*WORK TO COMPLETE*
In the article below about the Watson Fellowships, how much money will each fellow receive?

*PASSAGE SHOWN*
++++++++++

Two Seniors Receive Watson Fellowships to Explore the World
This year, the Watson Foundation selected 42 fellows from participating institutions. Each will receive $36,000 to follow a self-created itinerary to explore a personal project.
Leaving by August 1, this year's group plans to study, among other topics, automation, pollination, architectural heritage, compulsory voting, community science, youth incarceration, activist filmmaking, and eldercare. The most important stipulation is that the fellows spend the entire year outside of the United States.
A biochemistry major and sociology minor, Marie (Mary) Nzeyimana will travel to Rwanda, Kenya, India, and the United Kingdom next year to investigate caregiving by woman and girls, work that often goes unremunerated and unrecognized.
"I hope to immerse myself completely into my chosen organizations and the work they do to empower, advocate for, and educate women," she wrote in her Watson application. "At the end of the year, I hope to gain a deeper understanding of my intersectional identities and the role caretaking has played in my life, and how I can advocate and empower women both in my personal life and chosen career in health care and philanthropy."
Nzeyimana's long-term goals include obtaining a medical degree and a masters degree in public health (MD/MPH). "My experiences growing up in Africa, especially in the refugee camp, have set the foundation for my interest in health care accessibility and delivery," she wrote in her application.

++++++++++

*STUDY MATERIAL*
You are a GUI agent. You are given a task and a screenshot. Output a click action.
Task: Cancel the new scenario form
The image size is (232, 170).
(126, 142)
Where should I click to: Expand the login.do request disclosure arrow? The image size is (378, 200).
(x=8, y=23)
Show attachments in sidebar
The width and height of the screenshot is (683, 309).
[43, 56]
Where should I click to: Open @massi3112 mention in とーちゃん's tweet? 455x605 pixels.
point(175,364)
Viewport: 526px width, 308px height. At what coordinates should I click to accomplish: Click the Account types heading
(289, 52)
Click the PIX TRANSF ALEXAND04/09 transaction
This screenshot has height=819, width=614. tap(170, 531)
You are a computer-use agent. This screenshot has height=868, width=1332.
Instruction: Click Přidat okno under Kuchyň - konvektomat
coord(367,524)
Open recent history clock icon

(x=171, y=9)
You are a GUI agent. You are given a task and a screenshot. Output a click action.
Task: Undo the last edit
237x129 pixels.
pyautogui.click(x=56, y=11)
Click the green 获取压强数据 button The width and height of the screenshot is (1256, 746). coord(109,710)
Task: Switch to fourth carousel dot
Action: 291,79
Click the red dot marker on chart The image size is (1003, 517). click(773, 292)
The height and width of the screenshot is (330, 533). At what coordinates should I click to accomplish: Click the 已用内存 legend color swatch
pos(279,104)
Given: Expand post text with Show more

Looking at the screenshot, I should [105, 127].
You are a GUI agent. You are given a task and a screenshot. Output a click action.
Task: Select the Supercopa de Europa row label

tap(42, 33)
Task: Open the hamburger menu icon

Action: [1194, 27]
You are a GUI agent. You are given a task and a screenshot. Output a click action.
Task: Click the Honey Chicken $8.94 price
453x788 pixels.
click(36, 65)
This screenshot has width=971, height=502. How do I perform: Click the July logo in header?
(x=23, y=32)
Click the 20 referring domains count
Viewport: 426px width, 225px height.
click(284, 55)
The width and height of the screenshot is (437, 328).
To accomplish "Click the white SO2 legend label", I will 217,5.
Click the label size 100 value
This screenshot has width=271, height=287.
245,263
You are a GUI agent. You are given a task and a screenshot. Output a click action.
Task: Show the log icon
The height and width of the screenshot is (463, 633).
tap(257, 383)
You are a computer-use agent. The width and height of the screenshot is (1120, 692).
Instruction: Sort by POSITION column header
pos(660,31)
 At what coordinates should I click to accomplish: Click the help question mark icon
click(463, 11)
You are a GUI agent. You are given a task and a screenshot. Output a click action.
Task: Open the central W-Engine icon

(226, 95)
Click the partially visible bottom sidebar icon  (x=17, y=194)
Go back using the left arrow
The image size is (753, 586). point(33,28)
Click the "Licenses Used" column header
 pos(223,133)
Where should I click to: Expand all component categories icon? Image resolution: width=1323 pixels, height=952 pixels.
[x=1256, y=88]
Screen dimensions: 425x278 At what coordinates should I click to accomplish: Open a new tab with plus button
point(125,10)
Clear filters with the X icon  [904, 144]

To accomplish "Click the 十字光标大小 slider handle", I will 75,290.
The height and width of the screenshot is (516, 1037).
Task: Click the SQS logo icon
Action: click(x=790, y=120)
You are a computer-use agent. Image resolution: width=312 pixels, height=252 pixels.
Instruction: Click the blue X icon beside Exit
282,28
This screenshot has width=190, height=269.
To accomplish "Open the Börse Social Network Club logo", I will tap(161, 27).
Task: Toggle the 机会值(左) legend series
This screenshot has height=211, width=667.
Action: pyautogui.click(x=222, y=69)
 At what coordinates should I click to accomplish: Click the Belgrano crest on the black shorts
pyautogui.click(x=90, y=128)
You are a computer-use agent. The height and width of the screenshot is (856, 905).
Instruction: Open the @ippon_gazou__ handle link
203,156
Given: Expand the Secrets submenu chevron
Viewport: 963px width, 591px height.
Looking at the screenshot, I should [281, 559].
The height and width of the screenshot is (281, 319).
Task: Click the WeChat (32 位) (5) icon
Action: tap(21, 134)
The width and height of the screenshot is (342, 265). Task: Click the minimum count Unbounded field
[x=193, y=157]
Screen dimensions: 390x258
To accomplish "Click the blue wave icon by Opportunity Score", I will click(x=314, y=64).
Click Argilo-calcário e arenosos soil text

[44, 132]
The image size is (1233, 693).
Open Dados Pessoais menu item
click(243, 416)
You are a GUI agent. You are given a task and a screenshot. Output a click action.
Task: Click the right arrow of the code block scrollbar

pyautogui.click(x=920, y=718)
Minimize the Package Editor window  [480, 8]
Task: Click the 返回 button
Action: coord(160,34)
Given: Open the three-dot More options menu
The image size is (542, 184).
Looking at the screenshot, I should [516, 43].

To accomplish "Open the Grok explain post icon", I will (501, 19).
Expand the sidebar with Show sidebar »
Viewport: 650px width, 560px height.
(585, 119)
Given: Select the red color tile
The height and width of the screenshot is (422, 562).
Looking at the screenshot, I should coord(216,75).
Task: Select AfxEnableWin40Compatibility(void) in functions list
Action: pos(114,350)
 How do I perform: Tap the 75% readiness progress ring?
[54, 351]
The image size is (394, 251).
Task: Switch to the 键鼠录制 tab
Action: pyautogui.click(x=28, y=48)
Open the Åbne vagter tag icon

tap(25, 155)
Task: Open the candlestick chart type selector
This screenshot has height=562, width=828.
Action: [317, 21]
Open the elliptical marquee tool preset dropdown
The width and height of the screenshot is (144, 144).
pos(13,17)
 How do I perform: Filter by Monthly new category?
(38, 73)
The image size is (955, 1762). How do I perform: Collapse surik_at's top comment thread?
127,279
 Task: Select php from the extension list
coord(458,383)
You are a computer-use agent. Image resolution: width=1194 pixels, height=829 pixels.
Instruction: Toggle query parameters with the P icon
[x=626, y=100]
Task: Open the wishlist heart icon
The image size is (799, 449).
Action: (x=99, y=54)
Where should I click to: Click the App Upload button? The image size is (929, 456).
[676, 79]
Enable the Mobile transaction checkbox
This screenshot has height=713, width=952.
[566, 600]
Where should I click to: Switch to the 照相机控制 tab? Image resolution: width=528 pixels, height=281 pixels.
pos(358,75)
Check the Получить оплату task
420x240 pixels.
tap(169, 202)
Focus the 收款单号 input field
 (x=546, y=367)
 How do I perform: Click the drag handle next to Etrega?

++++++++++

*REPLY TO THE EXERCISE*
$36,000